* HOW TO COMPLETE THIS TASK *
Omit images. Retype all entries verbatim.
= Beginning of Section =
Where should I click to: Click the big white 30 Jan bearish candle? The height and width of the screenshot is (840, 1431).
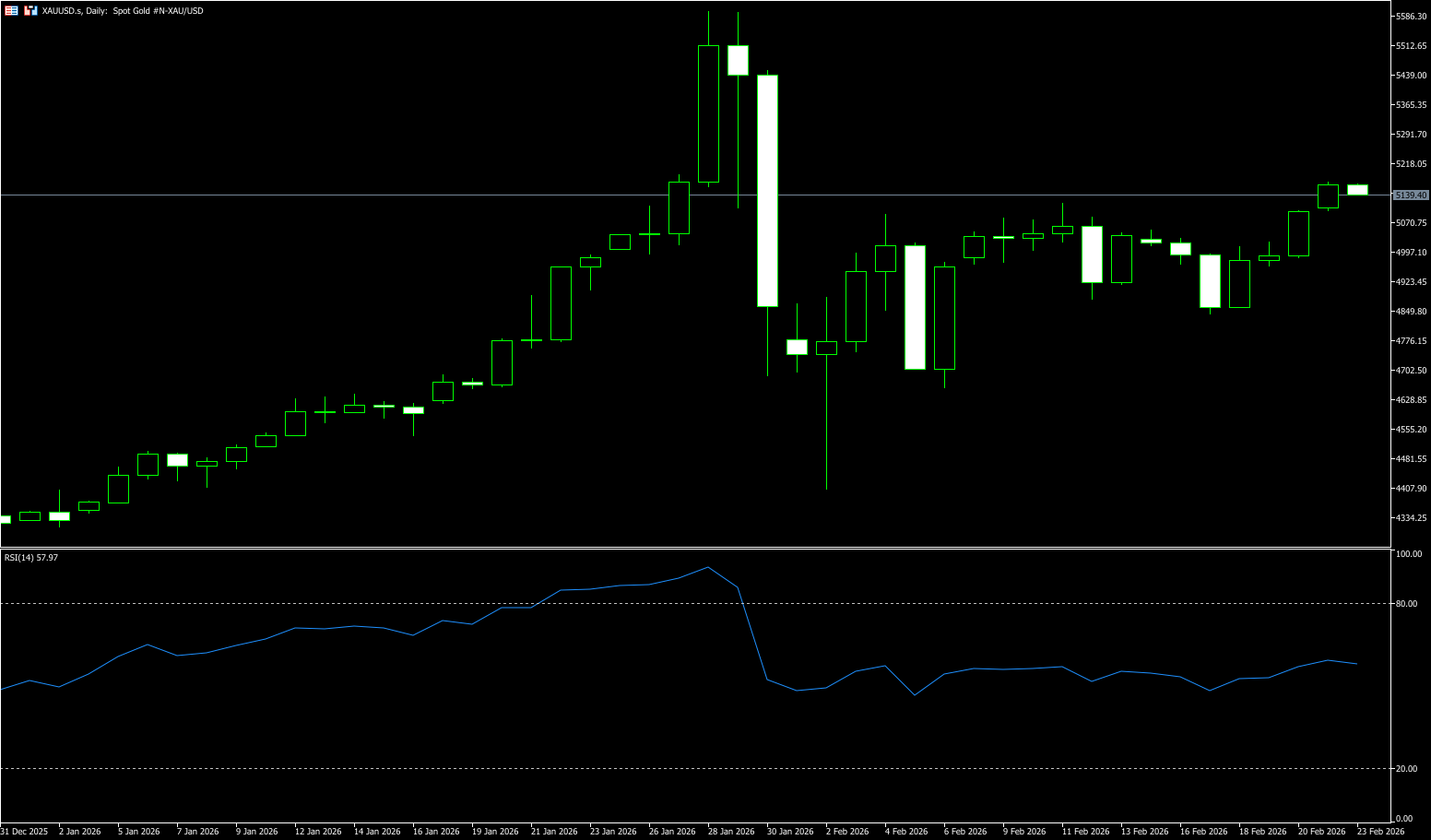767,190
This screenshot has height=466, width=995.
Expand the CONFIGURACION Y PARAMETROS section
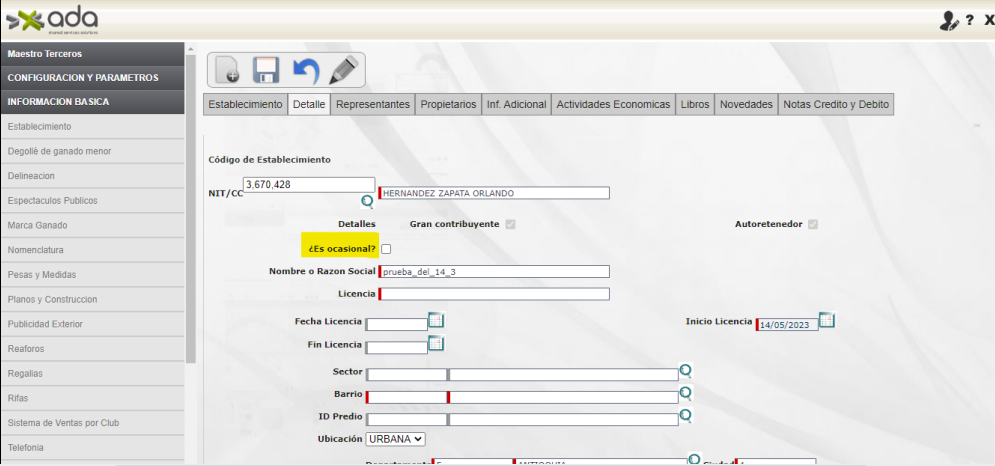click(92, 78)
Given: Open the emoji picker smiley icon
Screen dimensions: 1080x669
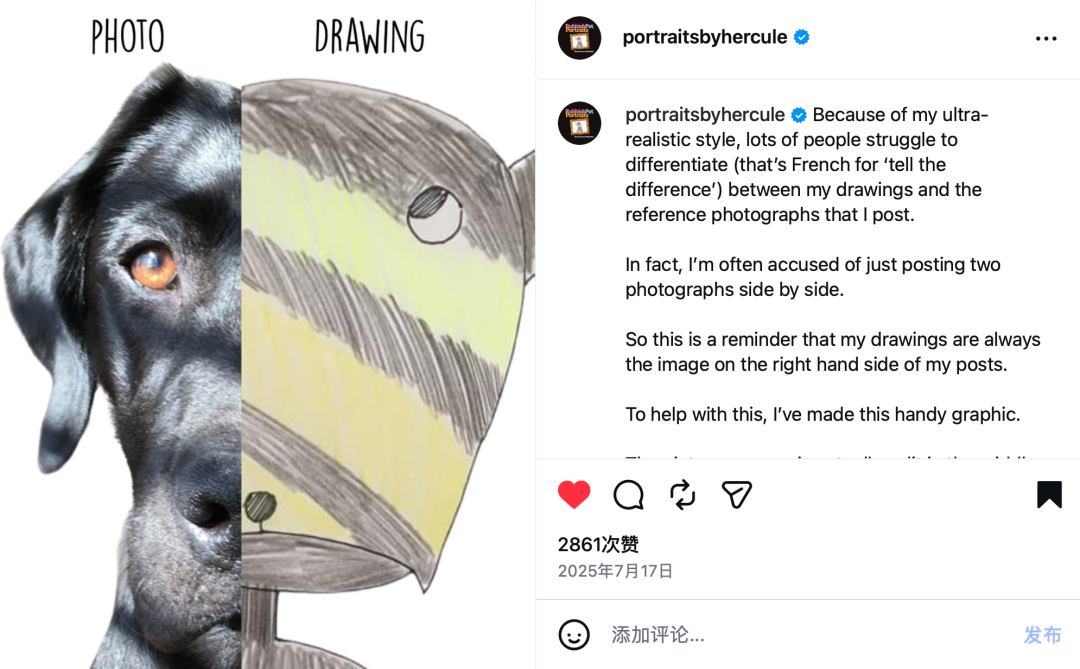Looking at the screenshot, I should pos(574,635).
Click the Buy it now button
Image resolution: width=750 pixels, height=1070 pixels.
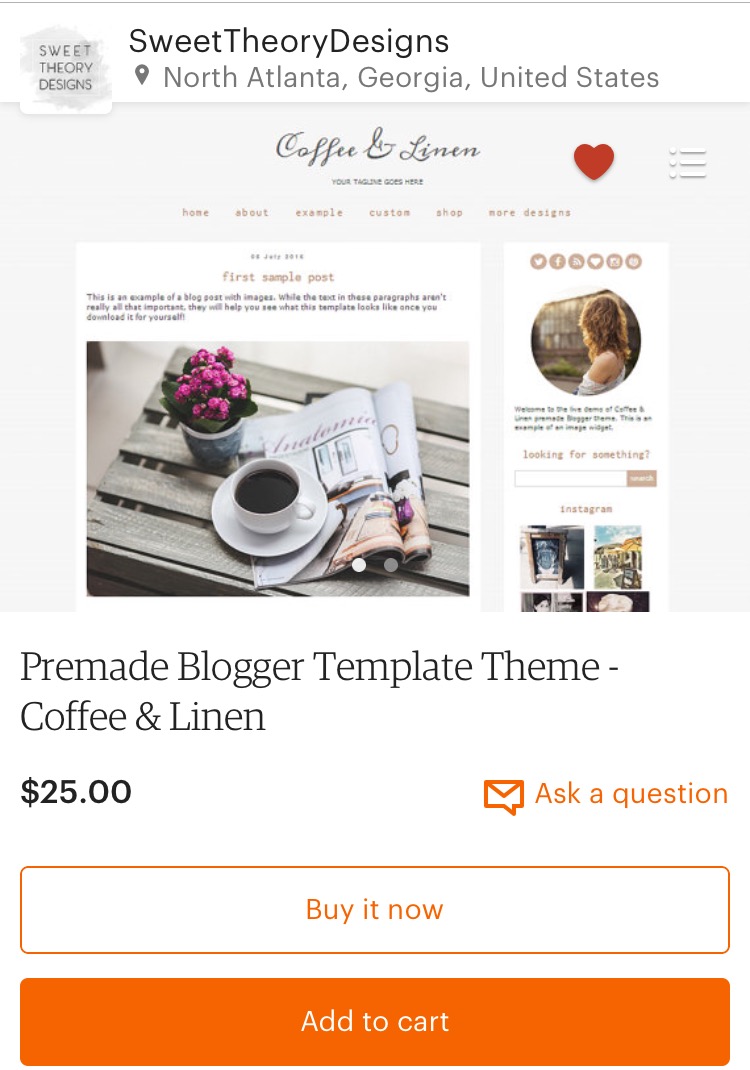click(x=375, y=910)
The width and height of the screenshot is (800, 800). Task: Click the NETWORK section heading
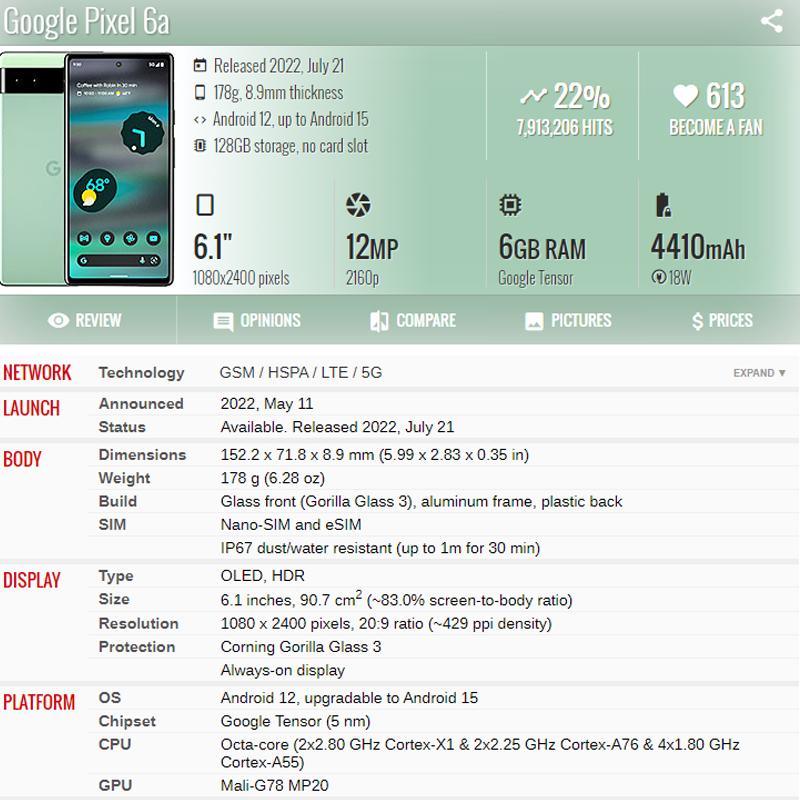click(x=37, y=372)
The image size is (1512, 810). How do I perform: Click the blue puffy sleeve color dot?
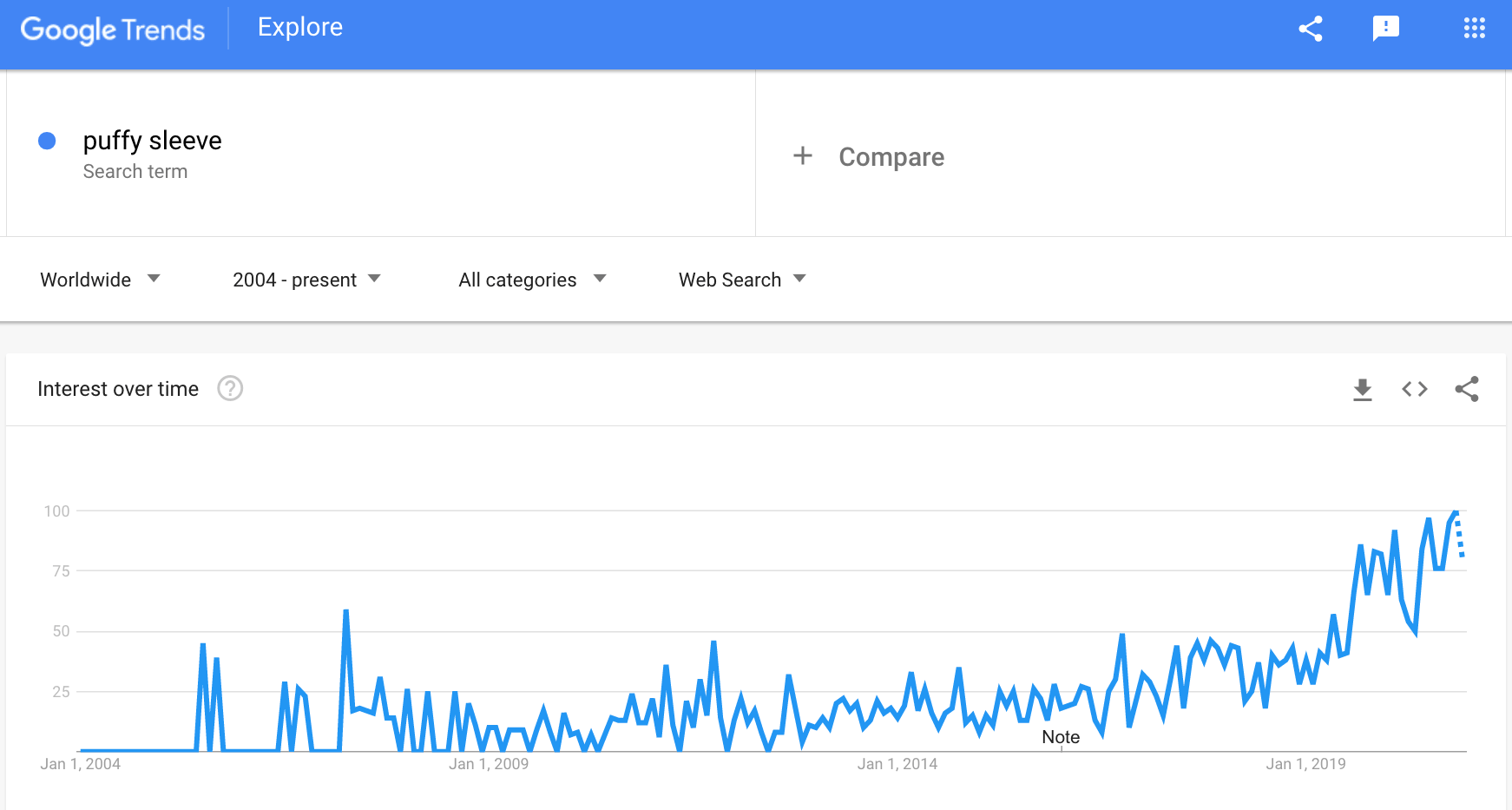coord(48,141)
= End of Section =
* EXPECTED ANSWER *
Where should I click to: Click the big white 30 Jan bearish candle? The height and width of the screenshot is (840, 1431).
767,190
This screenshot has height=466, width=995.
Expand the CONFIGURACION Y PARAMETROS section
click(92, 78)
Given: Open the emoji picker smiley icon
Screen dimensions: 1080x669
Looking at the screenshot, I should pos(574,635).
Click the Buy it now button
Image resolution: width=750 pixels, height=1070 pixels.
click(x=375, y=910)
The width and height of the screenshot is (800, 800). Task: Click the NETWORK section heading
click(x=37, y=372)
The image size is (1512, 810). How do I perform: Click the blue puffy sleeve color dot?
coord(48,141)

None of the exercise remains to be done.